Move: Sinatra decided it was time to grow up out of his bobby-sox image. He took a challenging role in From Here to Eternity and won an Oscar. He parlayed that into a deal with Capitol Records, demanding that he be paired with adventurous arrangers such as Nelson Riddle, and recorded dark brooding records such as "Only the Lonely." It's the greatest comeback in pop-culture history.
Lesson: The Chairman of the Board has taught us so much that we won't even try to sum up his vast reserves of wisdom. We'll just note that he reveled in the spoils of his move. Years later, he reportedly ran into Miller in a Vegas hotel. Miller approached, his hand extended, and Sinatra blew him off: "F--k you! Keep walking!"
4. King Camp Gillette
The challenge: As a worker drone in a bottle-stopper outfit, young Gillette was looking for a way to echo the success of his employer. He, too, wanted to profit from America's rapid move toward disposability.
Move: When his straight razor went dull, Gillette had his great vision. Instead of charging a fortune for high-quality straight razors, he'd make cheap blades that could be thrown out. He sold the shave, not just the razor, inventing a new business model.

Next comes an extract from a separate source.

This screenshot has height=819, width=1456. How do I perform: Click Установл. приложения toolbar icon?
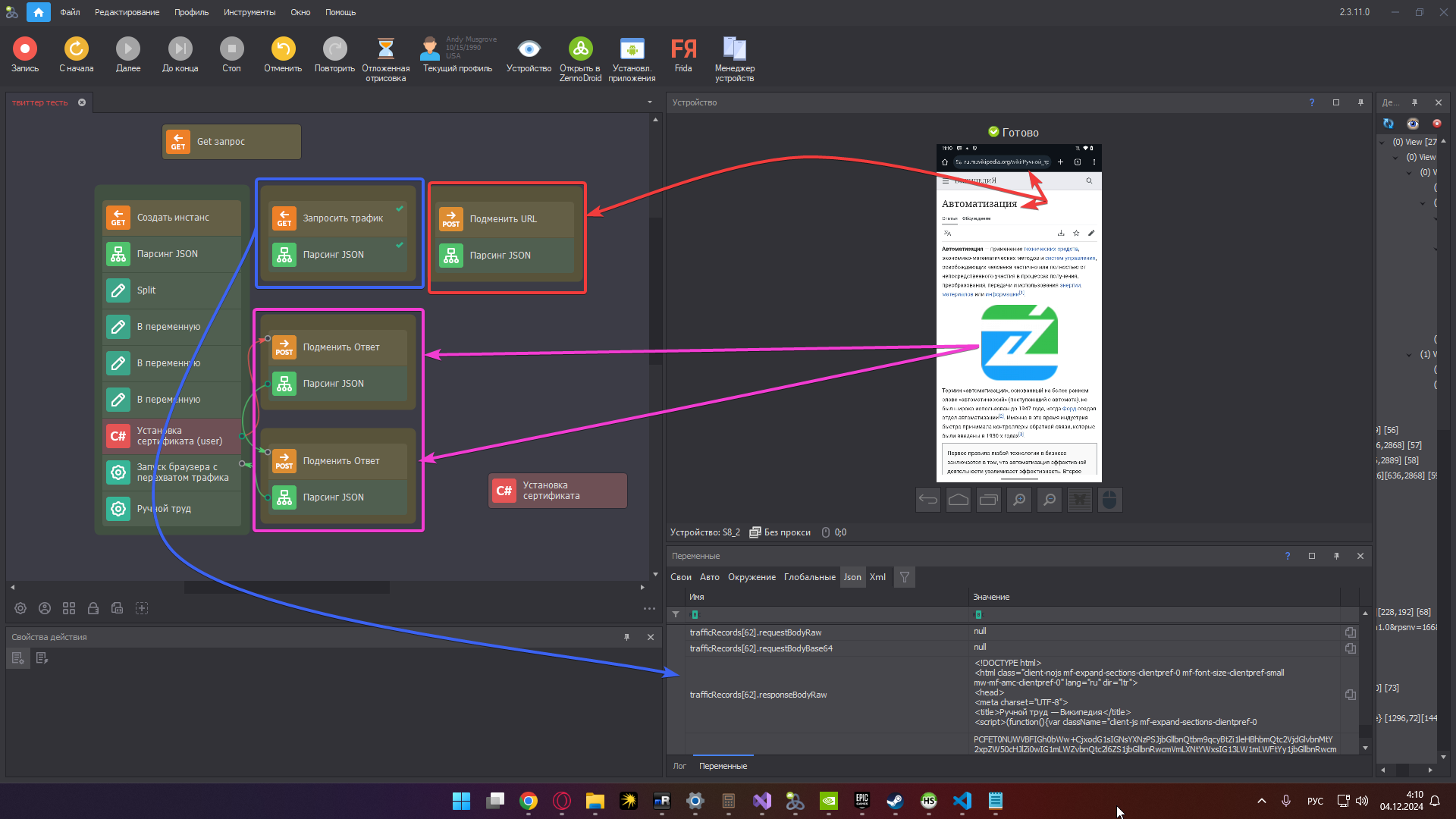(x=631, y=50)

Lesson: "He looked for the most meaning-ful lesson in his past experience: disposability," says Jordan Ciambrone, a certified wellness coach in New York City. "You have to put in the time and do the research, and then the connections are made and the revelations come."
3. Eric Schmidt
The challenge: A Silicon Valley programming prodigy, Schmidt was a chief architect of Java at Sun Microsystems and later rose to CEO of Novell. But by the end of the '90s, Novell was being left in the dust by Microsoft. When the company was bought out, Schmidt headed to Google.
Move: Fortysomething Schmidt let his then-girlfriend drag him to the Burning Man Festival. He hated it and left early. When he later interviewed to be CEO of Google, founders Sergey Brin and Larry Page hired him... because he was the only candidate who had been to the desert free-for-all. Thanks to one hot, dusty date, he's now a billionaire.

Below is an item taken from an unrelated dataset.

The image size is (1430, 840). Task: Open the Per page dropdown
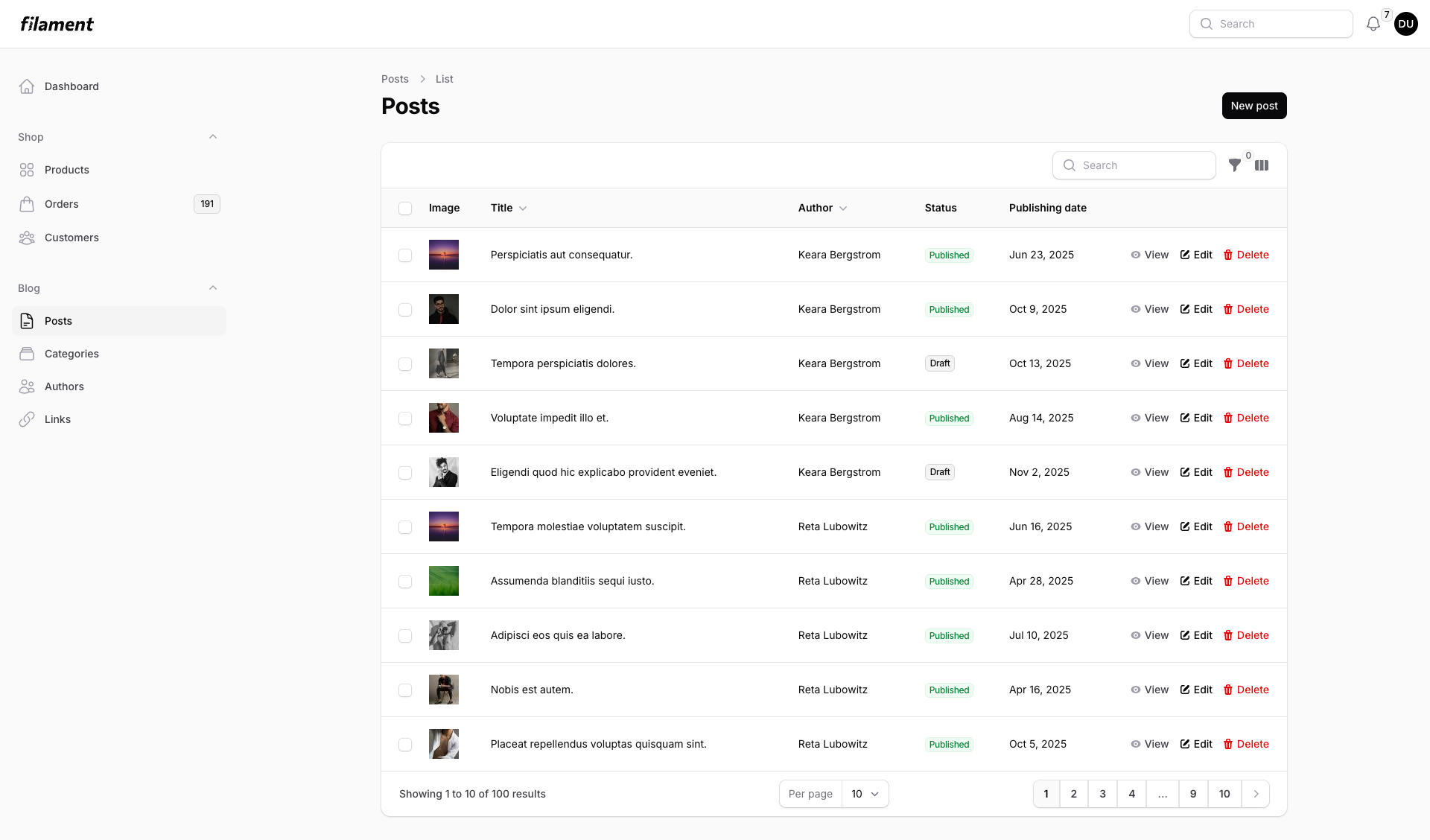click(x=865, y=794)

Lesson: "You have to be willing to take the risk to present something that makes you unique and different," says Joel Garfinkle, a Bay Area executive coach. "If you stand out, you create opportunities for yourself."
2. Justin Timberlake
The challenge: In 2002, 'NSync's sales were slipping, manager Lou Pearlman was taking most of the group's money, and Timberlake's dim-but-doable girlfriend Britney Spears was said to be cheating.
Move: Dumped all three, scored a triple-platinum hit with "Justified," and later hooked up with both Cameron Diaz and Jessica Biel.
Lesson: "The company you keep can hinder or help your potential for success," says Tory Johnson, CEO of Women for Hire, a New York-based recruitment services firm. "Align yourself with people who lift you up: those who are smarter, savvier, and wiser than you are."
The savviest career move of all time... Kenneth Cole
The challenge: In the mid-'80s, Cole designed his first line of shoes. To attract buyers, he planned a stunt: Peddle them from a tractor trailer parked outside a footwear trade show in New York City's crowded Midtown. But the city grants that kind of parking permit only to filmmakers.
Move: Got new letterhead, changing his company's name from Kenneth Cole Inc. to Kenneth Cole Productions, and told the city he was going to shoot a documentary called The Birth of a Shoe Company. Secured a permit and sold 40,000 pairs in two and a half days.
Lesson: "There are often loopholes that yield creative solutions to problems," says Danziger. "Finding the creative way to have a win-win is what brings respect and admiration from your peers."